Many similarities arise between Mexico and the rest of the Cordillera of western North America from both the tectonomagmatic and metallogenic standpoints: (1) the accretionary oceanic, pericratonic (intermontane) and subduction-complex terranes along the western margin are similar in their nature and time-space dynamics, (2) deposits of the oceanic magmatic ‘realm’ (VMS deposits, and deposits associated with ultramafic-mafic complexes) were controlled by such terranes, and young southwards, (3) transitions between the oceanic to the continental ‘realm’ of ore deposits occur along the Cordillera in the Mesozoic, and also obey to a younging southwards pattern, (4) the resulting types of ore deposits in either the oceanic and continental magmatic, and in the sedimentary-diagenetic and orogenic-metamorphic ‘realms’ are very similar in the northern, central, and southern Cordillera, and (5) the time and space distributions of such deposits are analogous, they reveal that the shift from the oceanic to the continental magmatic ‘realm’ of ore deposits is complete during the Cenozoic, having progressed cratonwards and southwards. Such broadening in the distribution of magmatism, daughter ore deposits, and orogenic pulses responds to flattening of the subducted slab in the USA and Mexican sections of the Cordillera during the Late Mesozoic.

Although such analogies can be extended at some degree to the Andes, the most obvious similarities between the Cordillera of western North America and the Andes can be drawn as the ‘continentalization process’ of magmatism and ore deposition in the Cordillera completes towards the Cenozoic. This process also occurs in the northern half of the Andes.
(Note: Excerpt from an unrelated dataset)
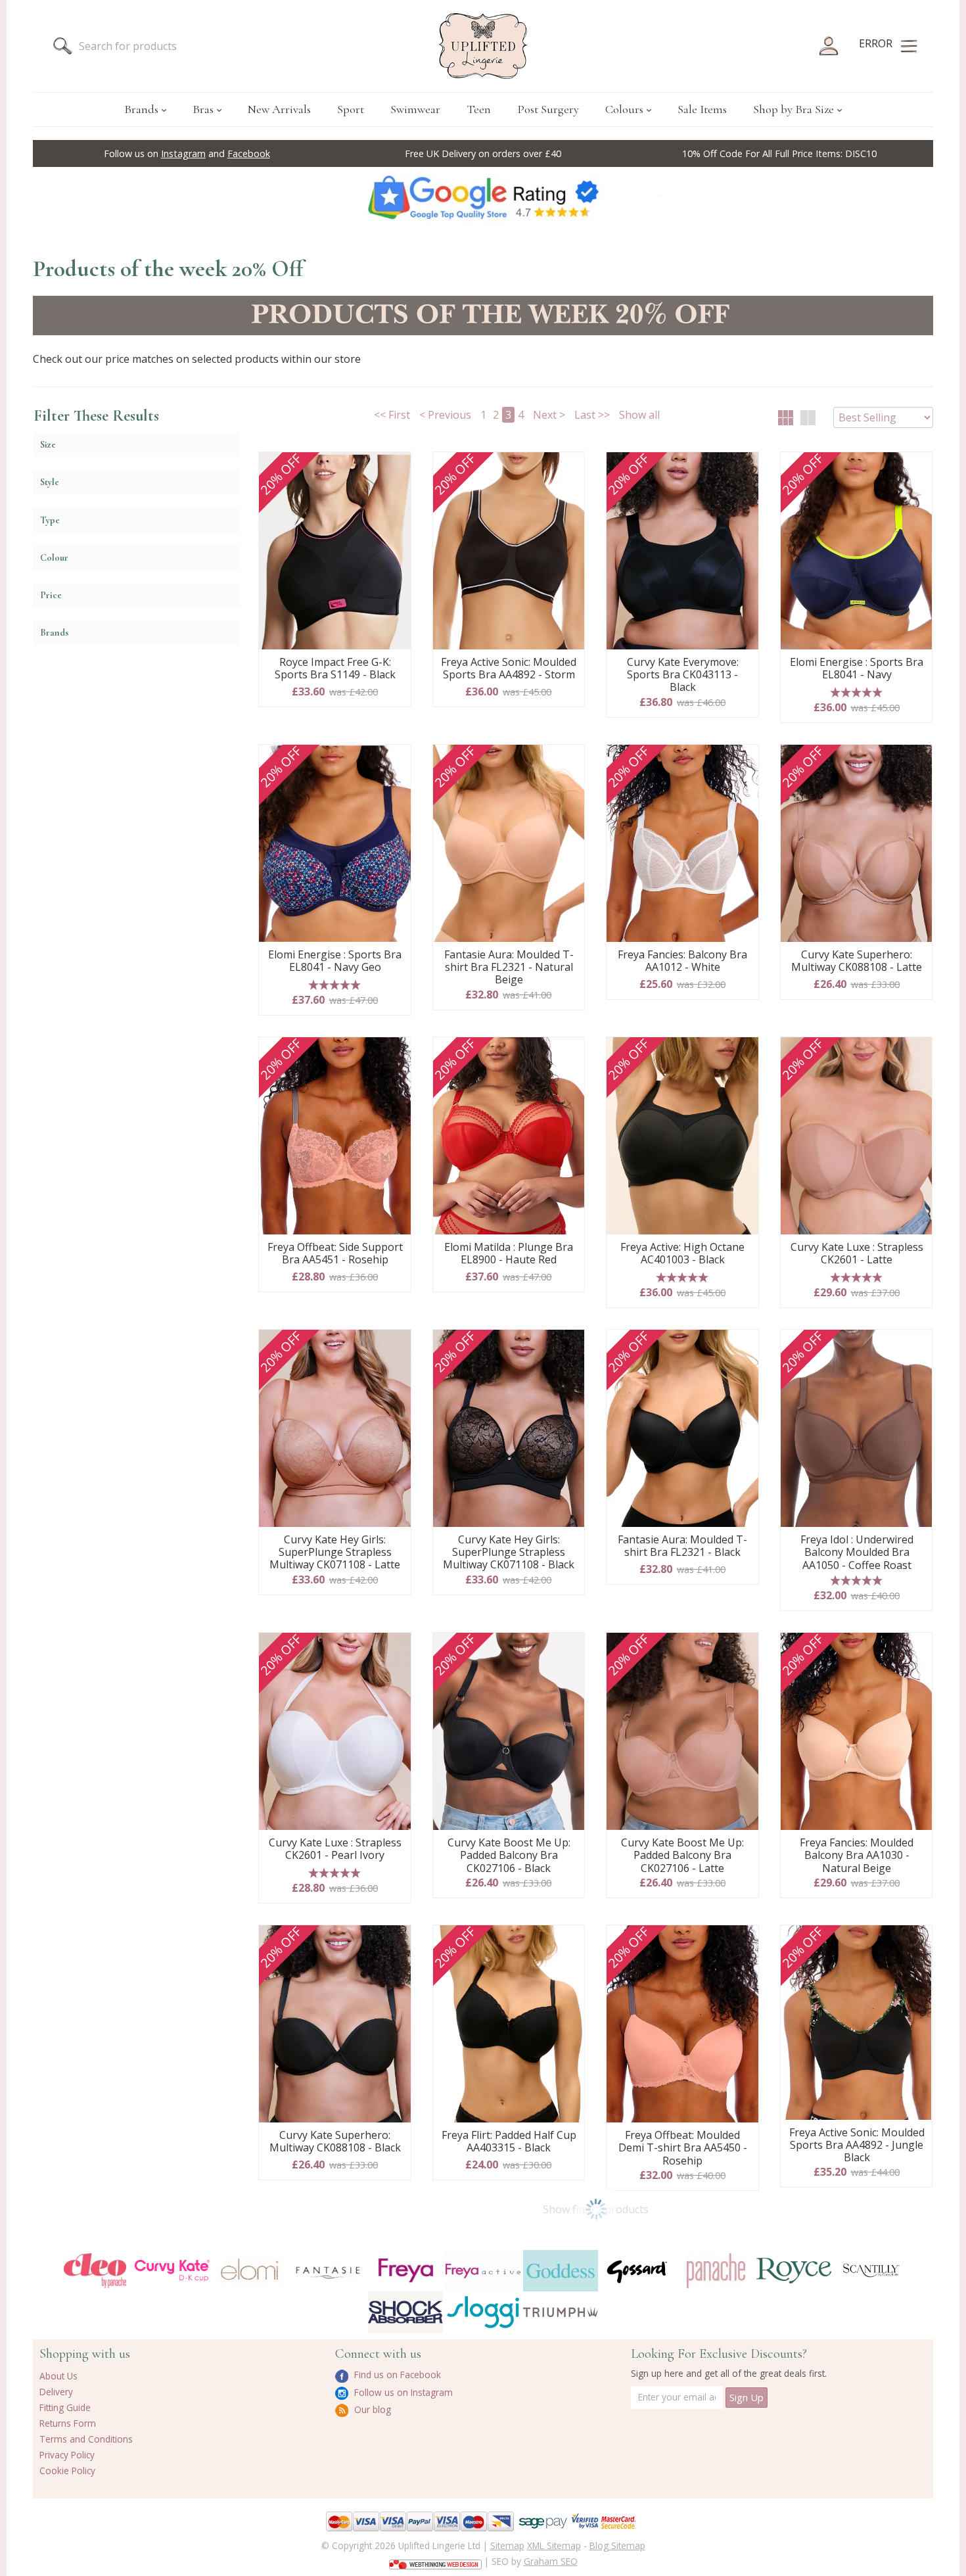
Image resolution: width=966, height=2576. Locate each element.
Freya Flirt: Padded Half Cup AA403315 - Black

The cratonward and southward broadening in the distribution of magmatism, daughter ore deposits, and orogenic pulses, supports the theory of the flattening of the subducted slab in the USA and Mexican sections of the Cordillera during the Late Mesozoic, which might have started as early as in the Middle-Late Jurassic. Contrastingly, the subducted slab is steeper in the Andes and accounts for a much narrower distribution of ore deposits, with the exception of the time and space frames (e. g., presently, the Argentine Sierras Pampeanas) where flat-slab subduction occurred due to the consumption of the Juan Fernández ridge.